- Problem statement -
Present the following data again exactly as it is shown.

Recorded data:
# # # # # # #
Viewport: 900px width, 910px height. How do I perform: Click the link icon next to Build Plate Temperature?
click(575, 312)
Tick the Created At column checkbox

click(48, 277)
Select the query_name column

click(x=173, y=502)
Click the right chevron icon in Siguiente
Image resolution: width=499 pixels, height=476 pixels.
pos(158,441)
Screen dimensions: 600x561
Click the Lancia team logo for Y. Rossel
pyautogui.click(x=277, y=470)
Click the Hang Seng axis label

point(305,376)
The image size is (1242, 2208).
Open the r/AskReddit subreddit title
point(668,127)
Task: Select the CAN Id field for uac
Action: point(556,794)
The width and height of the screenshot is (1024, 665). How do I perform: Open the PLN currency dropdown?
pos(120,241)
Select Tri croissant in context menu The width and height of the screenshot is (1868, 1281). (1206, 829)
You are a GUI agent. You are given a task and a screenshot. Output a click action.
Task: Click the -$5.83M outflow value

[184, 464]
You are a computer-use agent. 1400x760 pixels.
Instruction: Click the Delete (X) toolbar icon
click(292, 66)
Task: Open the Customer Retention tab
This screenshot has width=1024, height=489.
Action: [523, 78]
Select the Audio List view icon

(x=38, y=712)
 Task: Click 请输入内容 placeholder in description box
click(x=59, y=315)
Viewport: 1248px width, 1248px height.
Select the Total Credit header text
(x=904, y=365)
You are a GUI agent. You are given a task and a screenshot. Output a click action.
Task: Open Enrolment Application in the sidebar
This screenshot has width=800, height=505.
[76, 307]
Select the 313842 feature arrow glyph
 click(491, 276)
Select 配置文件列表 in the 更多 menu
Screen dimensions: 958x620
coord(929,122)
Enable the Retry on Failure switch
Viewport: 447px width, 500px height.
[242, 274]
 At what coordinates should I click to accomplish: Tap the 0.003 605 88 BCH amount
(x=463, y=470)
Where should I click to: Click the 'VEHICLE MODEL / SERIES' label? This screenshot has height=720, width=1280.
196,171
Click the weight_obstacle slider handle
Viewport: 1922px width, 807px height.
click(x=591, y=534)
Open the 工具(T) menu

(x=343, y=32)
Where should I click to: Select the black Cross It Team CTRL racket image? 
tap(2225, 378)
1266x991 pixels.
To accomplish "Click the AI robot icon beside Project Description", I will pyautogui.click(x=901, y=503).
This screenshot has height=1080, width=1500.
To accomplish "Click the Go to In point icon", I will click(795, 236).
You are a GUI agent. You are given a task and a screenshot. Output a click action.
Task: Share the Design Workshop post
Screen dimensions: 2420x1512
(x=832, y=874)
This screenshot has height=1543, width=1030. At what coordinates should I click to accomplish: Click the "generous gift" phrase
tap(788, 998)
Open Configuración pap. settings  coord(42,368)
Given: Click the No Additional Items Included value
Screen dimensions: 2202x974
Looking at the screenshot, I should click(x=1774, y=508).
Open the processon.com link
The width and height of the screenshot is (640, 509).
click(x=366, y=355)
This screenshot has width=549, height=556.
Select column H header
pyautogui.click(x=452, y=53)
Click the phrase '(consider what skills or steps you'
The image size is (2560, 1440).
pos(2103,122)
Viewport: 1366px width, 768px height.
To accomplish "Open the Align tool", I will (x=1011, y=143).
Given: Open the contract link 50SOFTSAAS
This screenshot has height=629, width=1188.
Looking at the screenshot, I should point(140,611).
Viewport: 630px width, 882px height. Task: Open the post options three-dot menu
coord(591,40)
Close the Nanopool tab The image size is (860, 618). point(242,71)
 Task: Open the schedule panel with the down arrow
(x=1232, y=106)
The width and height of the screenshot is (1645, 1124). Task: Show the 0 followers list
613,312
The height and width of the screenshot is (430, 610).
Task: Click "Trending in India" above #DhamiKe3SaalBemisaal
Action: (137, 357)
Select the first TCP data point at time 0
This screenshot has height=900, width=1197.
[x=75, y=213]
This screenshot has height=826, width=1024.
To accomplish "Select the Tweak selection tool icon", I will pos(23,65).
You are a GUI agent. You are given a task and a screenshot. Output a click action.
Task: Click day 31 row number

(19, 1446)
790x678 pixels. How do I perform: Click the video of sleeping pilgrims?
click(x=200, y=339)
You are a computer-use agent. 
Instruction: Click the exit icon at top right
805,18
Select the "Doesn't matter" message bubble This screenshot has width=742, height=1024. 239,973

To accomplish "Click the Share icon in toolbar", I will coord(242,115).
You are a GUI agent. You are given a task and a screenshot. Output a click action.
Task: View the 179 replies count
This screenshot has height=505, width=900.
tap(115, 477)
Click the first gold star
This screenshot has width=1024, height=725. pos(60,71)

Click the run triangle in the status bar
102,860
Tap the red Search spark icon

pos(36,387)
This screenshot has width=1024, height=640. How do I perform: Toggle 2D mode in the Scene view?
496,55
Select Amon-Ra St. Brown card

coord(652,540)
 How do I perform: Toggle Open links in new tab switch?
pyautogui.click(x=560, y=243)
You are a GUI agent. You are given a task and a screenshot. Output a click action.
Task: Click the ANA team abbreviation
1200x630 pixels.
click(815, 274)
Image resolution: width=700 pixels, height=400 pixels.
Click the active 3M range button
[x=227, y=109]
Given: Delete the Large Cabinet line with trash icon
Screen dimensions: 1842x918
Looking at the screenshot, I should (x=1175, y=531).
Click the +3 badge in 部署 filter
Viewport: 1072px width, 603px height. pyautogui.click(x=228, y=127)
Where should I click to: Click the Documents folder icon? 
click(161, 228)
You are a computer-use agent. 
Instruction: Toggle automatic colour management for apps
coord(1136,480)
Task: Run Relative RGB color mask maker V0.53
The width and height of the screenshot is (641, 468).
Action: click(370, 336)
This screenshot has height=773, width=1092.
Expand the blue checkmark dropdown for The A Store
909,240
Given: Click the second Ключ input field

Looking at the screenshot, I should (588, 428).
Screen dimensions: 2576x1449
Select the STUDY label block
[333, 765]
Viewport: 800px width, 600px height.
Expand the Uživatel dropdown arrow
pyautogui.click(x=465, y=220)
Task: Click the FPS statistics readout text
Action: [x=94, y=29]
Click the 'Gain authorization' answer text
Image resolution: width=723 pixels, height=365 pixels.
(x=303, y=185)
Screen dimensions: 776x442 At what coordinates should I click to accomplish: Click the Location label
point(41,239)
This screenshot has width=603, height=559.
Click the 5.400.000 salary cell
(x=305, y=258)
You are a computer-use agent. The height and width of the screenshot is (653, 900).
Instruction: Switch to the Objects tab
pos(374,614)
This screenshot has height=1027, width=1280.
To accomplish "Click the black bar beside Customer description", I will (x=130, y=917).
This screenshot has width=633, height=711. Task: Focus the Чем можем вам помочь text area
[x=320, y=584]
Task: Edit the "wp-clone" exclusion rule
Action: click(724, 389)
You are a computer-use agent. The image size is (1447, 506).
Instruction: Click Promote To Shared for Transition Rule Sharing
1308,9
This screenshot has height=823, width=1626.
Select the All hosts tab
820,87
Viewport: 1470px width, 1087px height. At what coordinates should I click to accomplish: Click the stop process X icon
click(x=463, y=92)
# # # # # # #
- Answer for this exercise -
Viewport: 900px width, 910px height. How do I perform: Click the link icon next to Build Plate Temperature?
click(575, 312)
Tick the Created At column checkbox

click(48, 277)
Select the query_name column

click(x=173, y=502)
Click the right chevron icon in Siguiente
Image resolution: width=499 pixels, height=476 pixels.
pos(158,441)
Screen dimensions: 600x561
Click the Lancia team logo for Y. Rossel
pyautogui.click(x=277, y=470)
Click the Hang Seng axis label

point(305,376)
The image size is (1242, 2208).
Open the r/AskReddit subreddit title
point(668,127)
Task: Select the CAN Id field for uac
Action: point(556,794)
The width and height of the screenshot is (1024, 665). How do I perform: Open the PLN currency dropdown?
pos(120,241)
Select Tri croissant in context menu The width and height of the screenshot is (1868, 1281). (1206, 829)
You are a GUI agent. You are given a task and a screenshot. Output a click action.
Task: Click the -$5.83M outflow value

[184, 464]
You are a computer-use agent. 1400x760 pixels.
Instruction: Click the Delete (X) toolbar icon
click(292, 66)
Task: Open the Customer Retention tab
This screenshot has width=1024, height=489.
Action: [523, 78]
Select the Audio List view icon

(x=38, y=712)
 Task: Click 请输入内容 placeholder in description box
click(x=59, y=315)
Viewport: 1248px width, 1248px height.
Select the Total Credit header text
(x=904, y=365)
You are a GUI agent. You are given a task and a screenshot. Output a click action.
Task: Open Enrolment Application in the sidebar
This screenshot has width=800, height=505.
[76, 307]
Select the 313842 feature arrow glyph
 click(491, 276)
Select 配置文件列表 in the 更多 menu
Screen dimensions: 958x620
coord(929,122)
Enable the Retry on Failure switch
Viewport: 447px width, 500px height.
[242, 274]
 At what coordinates should I click to accomplish: Tap the 0.003 605 88 BCH amount
(x=463, y=470)
Where should I click to: Click the 'VEHICLE MODEL / SERIES' label? This screenshot has height=720, width=1280.
196,171
Click the weight_obstacle slider handle
Viewport: 1922px width, 807px height.
click(x=591, y=534)
Open the 工具(T) menu

(x=343, y=32)
Where should I click to: Select the black Cross It Team CTRL racket image? 
tap(2225, 378)
1266x991 pixels.
To accomplish "Click the AI robot icon beside Project Description", I will pyautogui.click(x=901, y=503).
This screenshot has height=1080, width=1500.
To accomplish "Click the Go to In point icon", I will click(795, 236).
You are a GUI agent. You are given a task and a screenshot. Output a click action.
Task: Share the Design Workshop post
Screen dimensions: 2420x1512
(x=832, y=874)
This screenshot has height=1543, width=1030. At what coordinates should I click to accomplish: Click the "generous gift" phrase
tap(788, 998)
Open Configuración pap. settings  coord(42,368)
Given: Click the No Additional Items Included value
Screen dimensions: 2202x974
Looking at the screenshot, I should click(x=1774, y=508).
Open the processon.com link
The width and height of the screenshot is (640, 509).
click(x=366, y=355)
This screenshot has width=549, height=556.
Select column H header
pyautogui.click(x=452, y=53)
Click the phrase '(consider what skills or steps you'
The image size is (2560, 1440).
pos(2103,122)
Viewport: 1366px width, 768px height.
To accomplish "Open the Align tool", I will (x=1011, y=143).
Given: Open the contract link 50SOFTSAAS
This screenshot has height=629, width=1188.
Looking at the screenshot, I should point(140,611).
Viewport: 630px width, 882px height. Task: Open the post options three-dot menu
coord(591,40)
Close the Nanopool tab The image size is (860, 618). point(242,71)
 Task: Open the schedule panel with the down arrow
(x=1232, y=106)
The width and height of the screenshot is (1645, 1124). Task: Show the 0 followers list
613,312
The height and width of the screenshot is (430, 610).
Task: Click "Trending in India" above #DhamiKe3SaalBemisaal
Action: (137, 357)
Select the first TCP data point at time 0
This screenshot has height=900, width=1197.
[x=75, y=213]
This screenshot has height=826, width=1024.
To accomplish "Select the Tweak selection tool icon", I will pos(23,65).
You are a GUI agent. You are given a task and a screenshot. Output a click action.
Task: Click day 31 row number

(19, 1446)
790x678 pixels. How do I perform: Click the video of sleeping pilgrims?
click(x=200, y=339)
You are a computer-use agent. 
Instruction: Click the exit icon at top right
805,18
Select the "Doesn't matter" message bubble This screenshot has width=742, height=1024. 239,973

To accomplish "Click the Share icon in toolbar", I will coord(242,115).
You are a GUI agent. You are given a task and a screenshot. Output a click action.
Task: View the 179 replies count
This screenshot has height=505, width=900.
tap(115, 477)
Click the first gold star
This screenshot has width=1024, height=725. pos(60,71)

Click the run triangle in the status bar
102,860
Tap the red Search spark icon

pos(36,387)
This screenshot has width=1024, height=640. How do I perform: Toggle 2D mode in the Scene view?
496,55
Select Amon-Ra St. Brown card

coord(652,540)
 How do I perform: Toggle Open links in new tab switch?
pyautogui.click(x=560, y=243)
You are a GUI agent. You are given a task and a screenshot. Output a click action.
Task: Click the ANA team abbreviation
1200x630 pixels.
click(815, 274)
Image resolution: width=700 pixels, height=400 pixels.
Click the active 3M range button
[x=227, y=109]
Given: Delete the Large Cabinet line with trash icon
Screen dimensions: 1842x918
Looking at the screenshot, I should (x=1175, y=531).
Click the +3 badge in 部署 filter
Viewport: 1072px width, 603px height. pyautogui.click(x=228, y=127)
Where should I click to: Click the Documents folder icon? 
click(161, 228)
You are a computer-use agent. 
Instruction: Toggle automatic colour management for apps
coord(1136,480)
Task: Run Relative RGB color mask maker V0.53
The width and height of the screenshot is (641, 468).
Action: click(370, 336)
This screenshot has height=773, width=1092.
Expand the blue checkmark dropdown for The A Store
909,240
Given: Click the second Ключ input field

Looking at the screenshot, I should (588, 428).
Screen dimensions: 2576x1449
Select the STUDY label block
[333, 765]
Viewport: 800px width, 600px height.
Expand the Uživatel dropdown arrow
pyautogui.click(x=465, y=220)
Task: Click the FPS statistics readout text
Action: [x=94, y=29]
Click the 'Gain authorization' answer text
Image resolution: width=723 pixels, height=365 pixels.
(x=303, y=185)
Screen dimensions: 776x442 At what coordinates should I click to accomplish: Click the Location label
point(41,239)
This screenshot has width=603, height=559.
Click the 5.400.000 salary cell
(x=305, y=258)
You are a computer-use agent. The height and width of the screenshot is (653, 900).
Instruction: Switch to the Objects tab
pos(374,614)
This screenshot has height=1027, width=1280.
To accomplish "Click the black bar beside Customer description", I will (x=130, y=917).
This screenshot has width=633, height=711. Task: Focus the Чем можем вам помочь text area
[x=320, y=584]
Task: Edit the "wp-clone" exclusion rule
Action: click(724, 389)
You are a computer-use agent. The image size is (1447, 506).
Instruction: Click Promote To Shared for Transition Rule Sharing
1308,9
This screenshot has height=823, width=1626.
Select the All hosts tab
820,87
Viewport: 1470px width, 1087px height. At what coordinates should I click to accomplish: Click the stop process X icon
click(x=463, y=92)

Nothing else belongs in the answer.